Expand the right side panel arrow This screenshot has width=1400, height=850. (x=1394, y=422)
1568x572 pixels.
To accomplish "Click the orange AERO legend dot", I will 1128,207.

...

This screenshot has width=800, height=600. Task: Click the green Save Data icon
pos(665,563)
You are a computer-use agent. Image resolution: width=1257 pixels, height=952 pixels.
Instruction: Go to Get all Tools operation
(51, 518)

## Work to complete
Rewrite the data as a numbered list, leaving out blank lines, starting with the line that contains "Expand the right" and going on through the line that contains "I will 1128,207.".

## Full response
1. Expand the right side panel arrow This screenshot has width=1400, height=850. (x=1394, y=422)
2. 1568x572 pixels.
3. To accomplish "Click the orange AERO legend dot", I will 1128,207.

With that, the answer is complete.